▶ _PROBLEM SET_
1. Answer these questions from the article on combination skin, one answer a line:
(a) Judging by applicants to become Beauty Bible testers, about what share of the population has some level of combination skin?
(b) What kind of product do combination-skinned testers receive in place of a "miracle cream"?
(c) What are the price and size of Sarah Chapman London Skinesis Age-Repair Serum?
2. Continue the article on combination skin from the point at which it ends.

▶ _PROVIDED TEXT_
- - - - - - -
Considering the gazillions that are poured into skincare R&D, it absolutely blows our minds that so little is done to tackle the challenges of combination skin. If the applicants to become testers for our Beauty Bible books (enlisted via www.beautybible.com) are anything to go by, around 45% of the population is experiencing some level of combination skin – quite as many as ‘dry’ types. (There are precious few ‘normals’ among our readers, we can tell you.) What’s more, some of those women categorise themselves as ‘combination/sensitive’ – adding another skin challenge to the list.
Admittedly, combination skin is a tough nut to crack: you’re dealing often with two ends of the spectrum – dry cheeks, and an oily, shine-prone T-zone. Many sufferers also have occasional breakouts in that oily zone, along with open pores. Now, few of us want either the expense or the faff of having two skincare regimes on the go – but to be honest, that’s almost what it boils down to, to deal with this dual problem. If you just stick to products designed for breakouts/oiliness, they’ll almost certainly lead to dry, flaky skin, tightness – and plenty of frustration. And if you gaily slather a facial oil or rich cream over the oily bits, you end up having to deal with lots of shine, and make-up that simply won’t stay put in the affected areas – it almost ‘slides’ off the face…
Here, though, is what we’ve come to believe is most effective as a combination skin strategy…
If you’re choosing an anti-ageing product, go for a serum. When we dispatch products to a team of combination-skinned testers for Beauty Bible, they don’t get a ‘miracle cream’; they get a serum. The good news about serums is that they pack quite a punch, active ingredient-wise – so potentially, they can deliver impressive results. Apply all over, and then add a touch of moisturiser to the drier zones – but that’s your anti-ageing treatment, taken care of. One serum which has scored particularly well with testers is Sarah Chapman London Skinesis Age-Repair Serum, £47 for 30 ml, notching up comments including ‘Really a wow product: you only need a small amount for a great difference in the texture of the skin, which really did appear softer, brighter and more rested’, and ‘definitely reduced marionette lines near nose and mouth – am definitely buying; I look as if I’ve had a good holiday’. A a personal favourite of our is Aurelia Probiotic Skincare Revitalise & Glow Serum, £46 for 30 ml, which also scored incredibly highly in our recent book The Ultimate Natural Beauty Bible.
- - - - - - -
▶ _SUPPLIED ENTRIES_
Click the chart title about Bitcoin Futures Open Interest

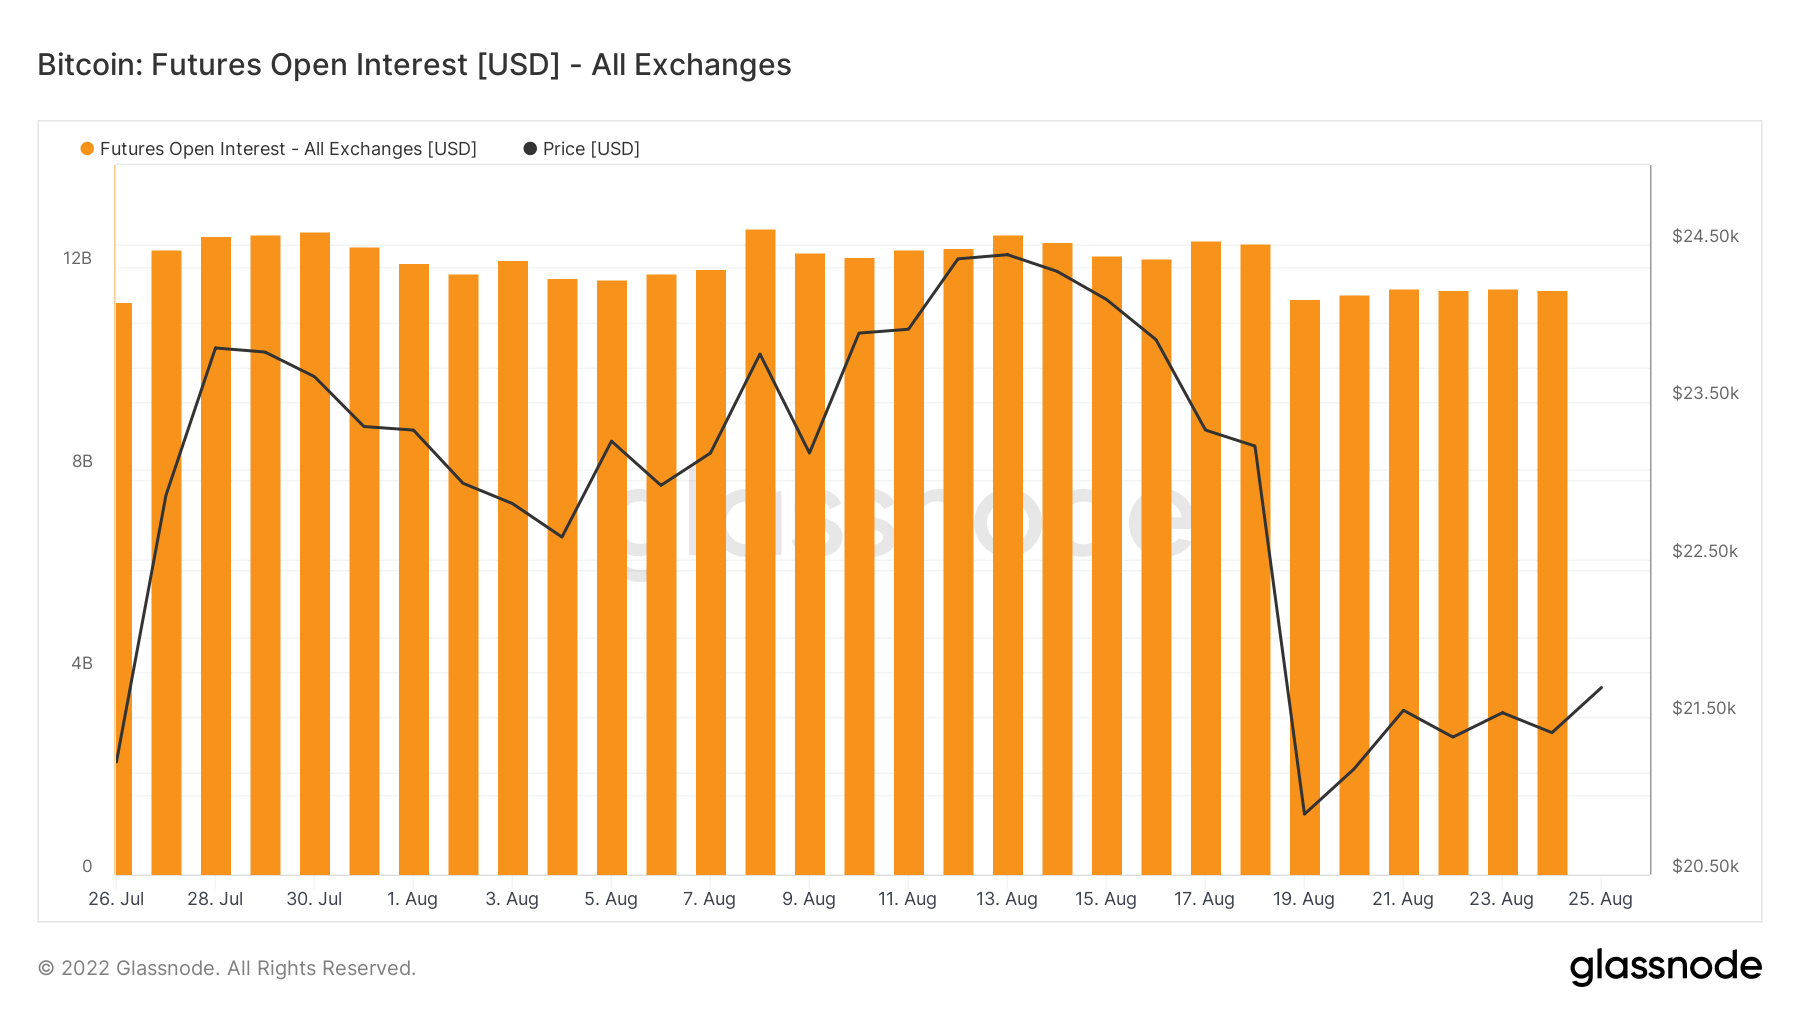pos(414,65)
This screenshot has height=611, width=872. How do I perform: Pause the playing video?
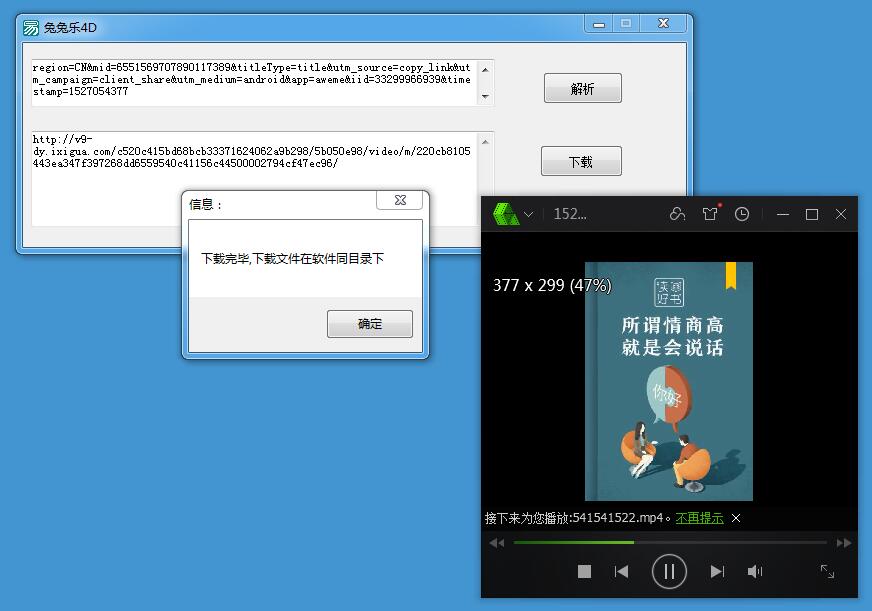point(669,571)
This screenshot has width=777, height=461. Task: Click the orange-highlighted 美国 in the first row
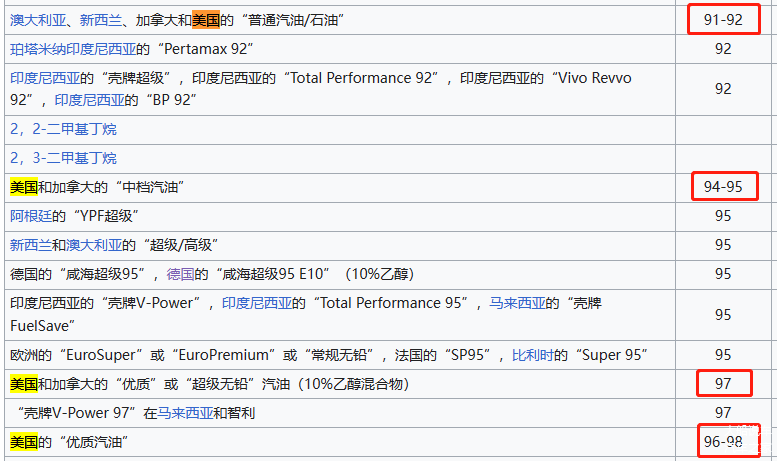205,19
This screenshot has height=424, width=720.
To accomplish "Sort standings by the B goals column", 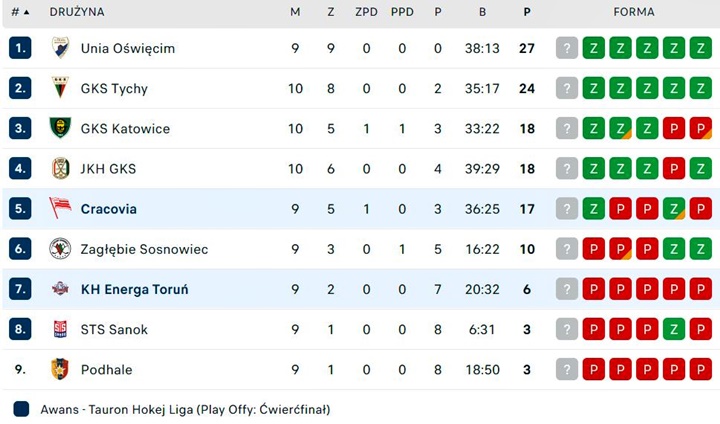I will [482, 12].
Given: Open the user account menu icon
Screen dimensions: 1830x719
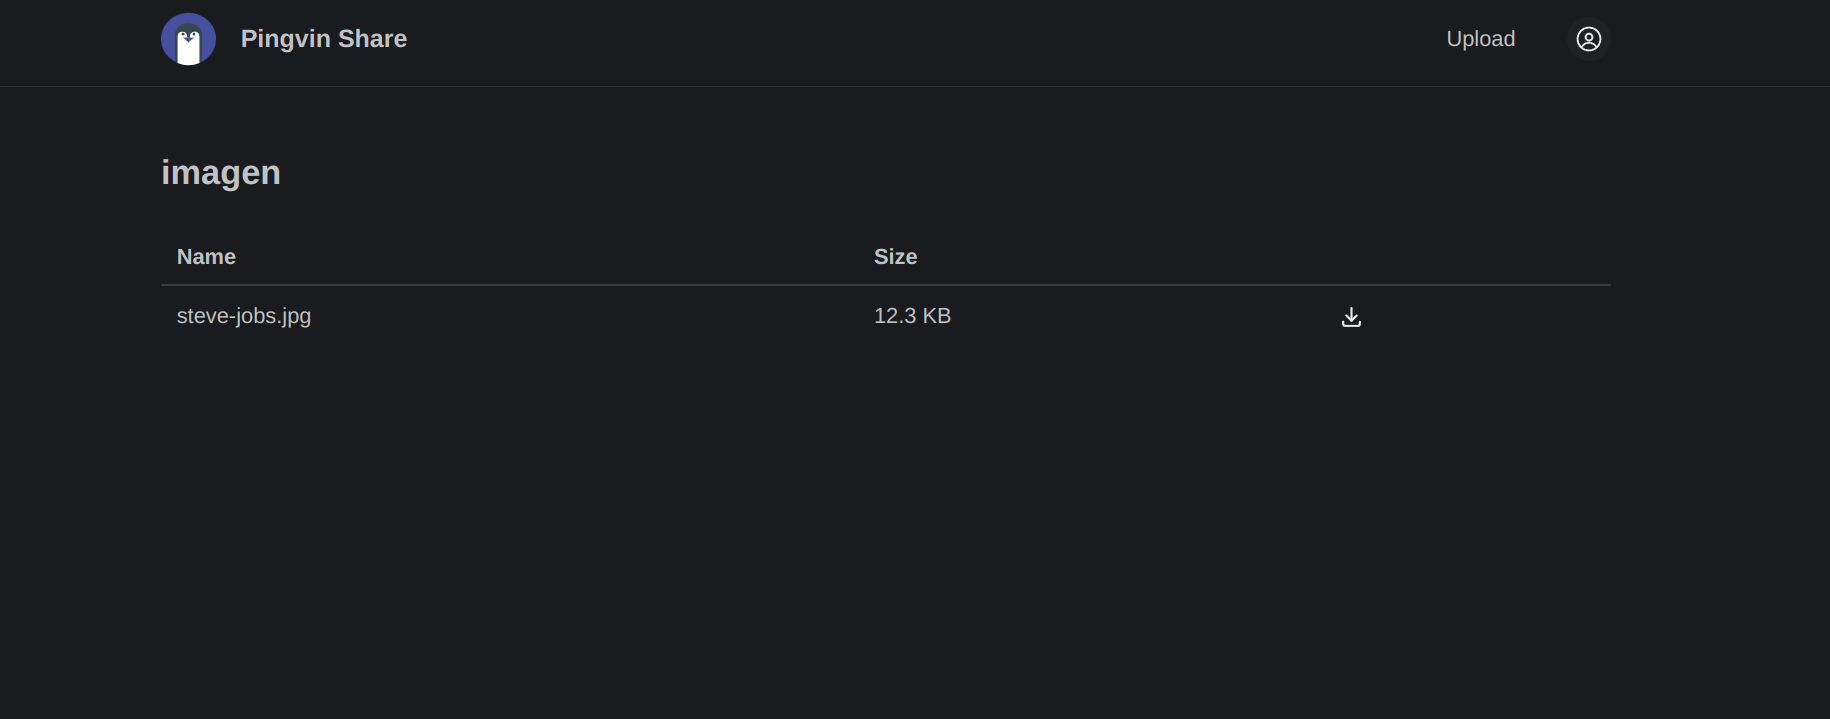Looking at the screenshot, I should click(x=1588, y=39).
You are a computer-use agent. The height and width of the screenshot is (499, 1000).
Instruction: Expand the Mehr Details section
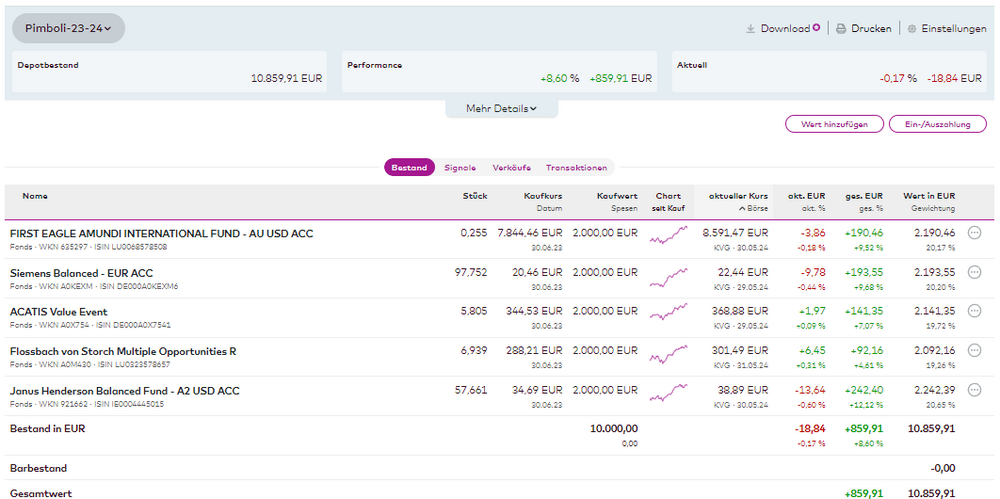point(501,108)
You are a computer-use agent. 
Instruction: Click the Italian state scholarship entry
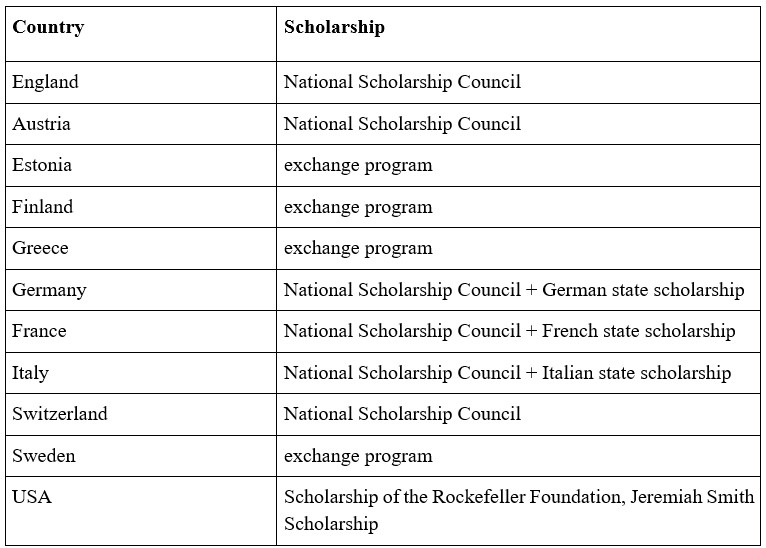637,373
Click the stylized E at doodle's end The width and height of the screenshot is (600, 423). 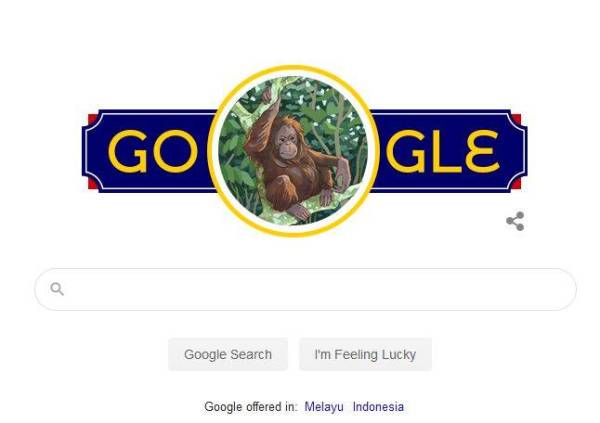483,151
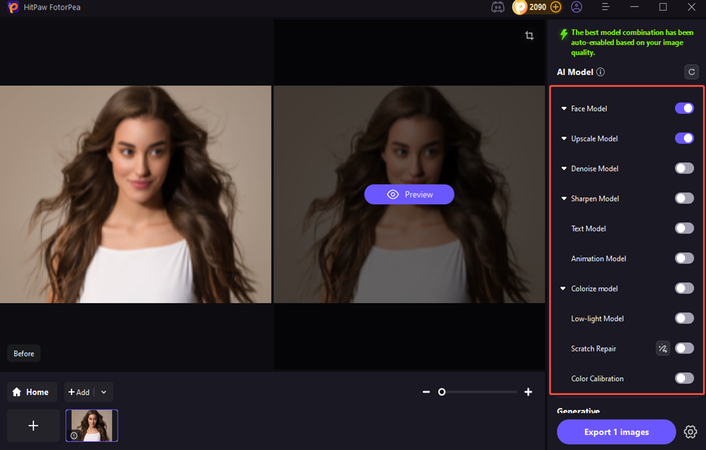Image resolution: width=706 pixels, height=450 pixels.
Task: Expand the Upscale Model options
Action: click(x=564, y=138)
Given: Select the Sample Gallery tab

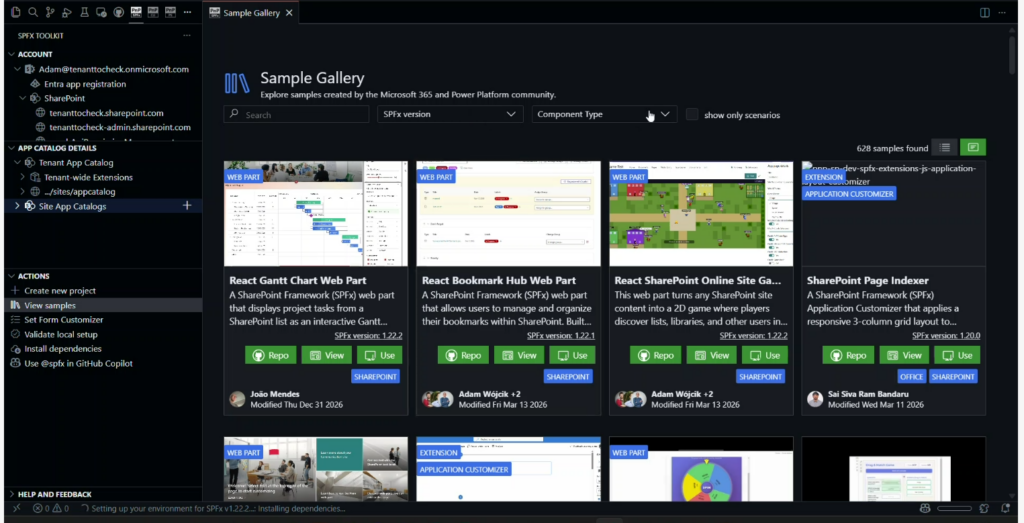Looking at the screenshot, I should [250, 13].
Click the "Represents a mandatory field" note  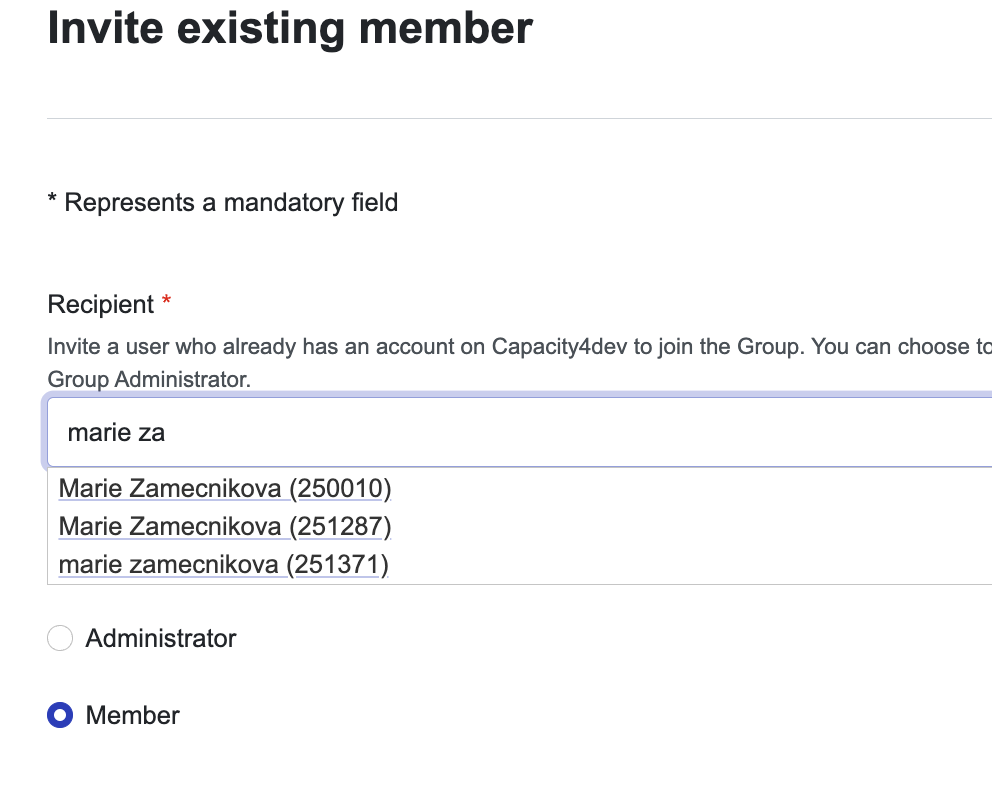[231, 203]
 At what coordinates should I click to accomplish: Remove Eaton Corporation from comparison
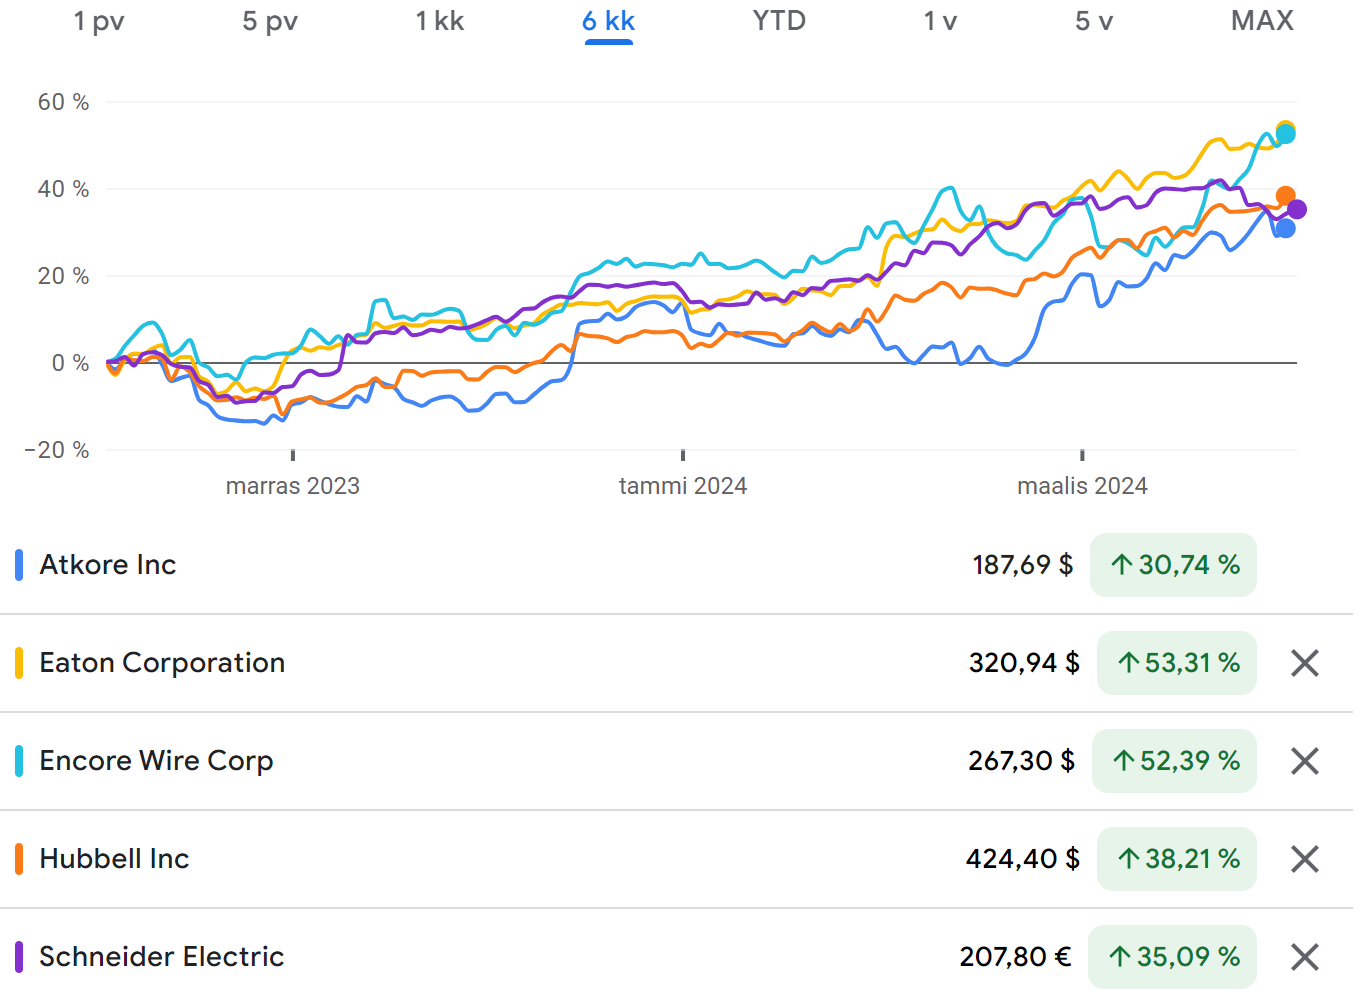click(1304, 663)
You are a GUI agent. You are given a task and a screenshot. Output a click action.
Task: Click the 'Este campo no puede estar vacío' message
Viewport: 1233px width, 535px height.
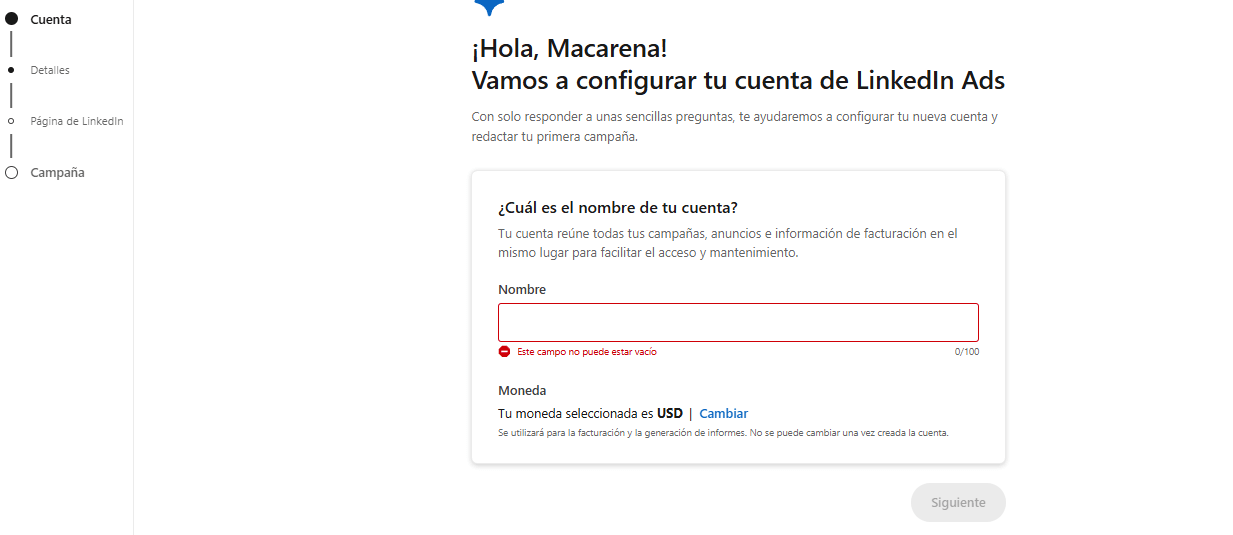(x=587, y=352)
- - - - - - -
▶ _RESPONSE LIST_
1.
(a) Around 45%
(b) A serum
(c) £47 for 30 ml

2.
Choose a cleanser that suits all skintypes. Without wanting to sound like we’re running a Sarah Chapman fan club here, you absolutely need to know about her Skinesis Rapid Radiance Cleanse, £29 for 100 ml: this is clay-based, and can be used for cleansing (although we do recommend removing eye make-up first), or as a mask you leave on. Completely brilliant, and not like anything out there. Another innovative product (um, it’s from Innovative Skincare, and this definitely lives up to the brand name!) is Warming Honey Cleanser, £34 for 120 ml, which really feels soothing on the skin, features antibacterial honey to help control acne breakouts, and works tor reduce pore size, too.
Don’t use a skin-stripping toner. The temptation with combination skin is to try to blitz the oil with alcohol-based toners. Big mistake. Those oil glands just whirr into overdrive, and shine comes back even faster. If you cleanse properly, toner is completely superfluous to requirements anyway.
Avoid over-using powder. You don’t want to be layering lots and lots of powder onto the shiny area, or it will go all cloggy. (Technical term, cloggy!) We prefer ‘blotting sheets’, which lift oil off the complexion.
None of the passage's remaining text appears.